The inflators, which can be prone to explode when exposed for long periods to heat and humidity, are part of one of history’s biggest automotive callbacks, affecting millions of vehicles worldwide and almost every major auto manufacturer.
North America decline
North America, which accounts for 66 percent of Subaru’s global sales, saw regional operating profit decline, on the back of foreign exchange losses and higher incentives. Regional operating profit decreased 19 percent to 26.5 billion yen ($261.6 million).
North American sales, however, remained robust, driven by a 14 percent increase in U.S. sales to 150,200 vehicles in the quarter.
Rising incentive spending undercut earnings. Average outlays in the U.S. rose to around $1,200 per vehicle, up some $300 from the previous year, Yoshinaga said. He added that Subaru has the leeway to increase average incentive spending to as high as $1,400 to stay competitive in a tougher U.S. market.

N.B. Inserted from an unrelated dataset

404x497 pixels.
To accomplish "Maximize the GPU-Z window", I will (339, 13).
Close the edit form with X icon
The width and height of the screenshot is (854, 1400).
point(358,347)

“While keeping the Subaru business model, we would like to increase sales, so we wouldn’t mind increasing incentives,” Yoshinaga said, adding that incentives may help whittle away the heavy leasing ratio for certain nameplates such as the Legacy.
Subaru has slightly trimmed output of the Legacy to control inventories, he said.
Sales in Europe slid 14 percent to 9,800 vehicles in the second quarter. Operating income in regions outside Japan and North America swung to a profit of 2.4 billion yen ($23.7 million), compared with an operating loss of 4.4 billion yen ($43.4 million) a year earlier.
Under Subaru’s mid-term business plan, the company aims to boost global sales above 1.2 million units in the fiscal year ending March 31, from 957,900 vehicles sold in the fiscal year ended March 31. Subaru expects North American sales to exceed 800,000 by then.
Citing higher quality-related costs and worsening exchange rates, Fuji Heavy lowered, for a second time, its forecast for the current fiscal year ending March 31, 2017.
The company now expects full-year operating profit to slump 34 percent to 373.0 billion ($3.68 billion), from last year’s record 565.6 billion yen ($5.58 billion). In August, it cut the forecast to 400 billion yen ($3.95 billion) from an original of 420 billion yen ($4.15 billion).
Net income, meanwhile, is seen declining 36 percent to 278.0 billion yen ($2.74 billion).
In August, Fuji Heavy had cut its net income forecast to 285.0 billion yen ($2.81 billion) from an original outlook of 293 billion yen ($2.89 billion).
Fuji Heavy lifted its global unit sales forecast to 1.06 million vehicles for the current fiscal year. That represents a 11 percent increase over the previous year and is up from the forecast offered in August for worldwide sales of 1.05 million vehicles.